## WHAT TO DO
Since only the written part is wanted, repeat the records exactly and omit the pictures.

## RECORDS TO PROCESS
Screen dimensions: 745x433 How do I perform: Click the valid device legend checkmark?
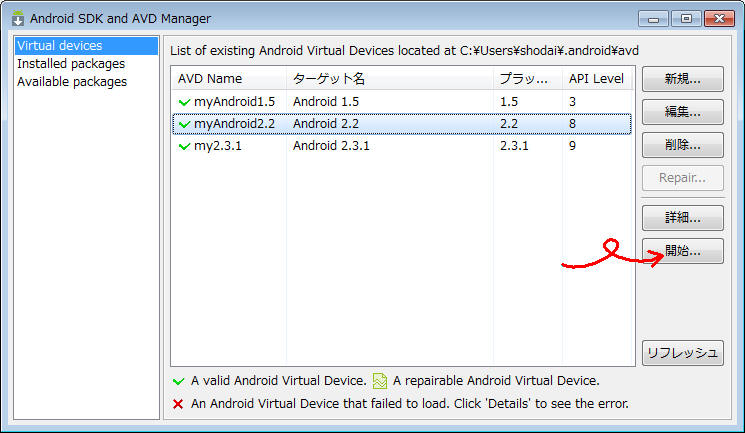(178, 381)
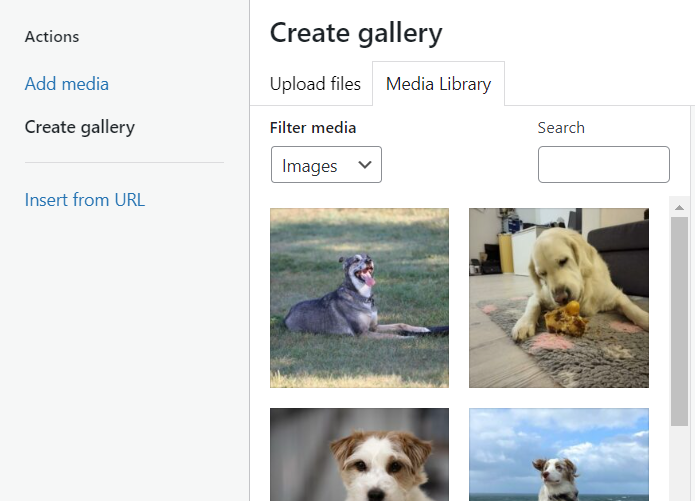This screenshot has height=501, width=695.
Task: Choose the Jack Russell terrier close-up thumbnail
Action: coord(359,454)
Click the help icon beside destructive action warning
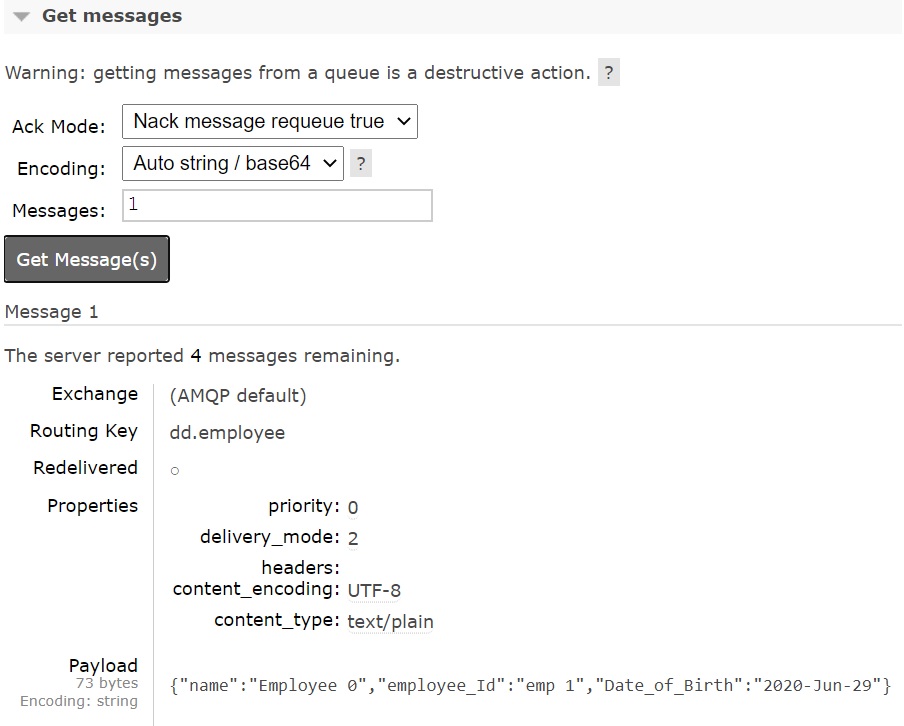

## ANSWER AREA
Screen dimensions: 745x433 How do I perform: Click the valid device legend checkmark?
(178, 381)
This screenshot has height=501, width=695.
Task: Choose the Jack Russell terrier close-up thumbnail
Action: coord(359,454)
Click the help icon beside destructive action warning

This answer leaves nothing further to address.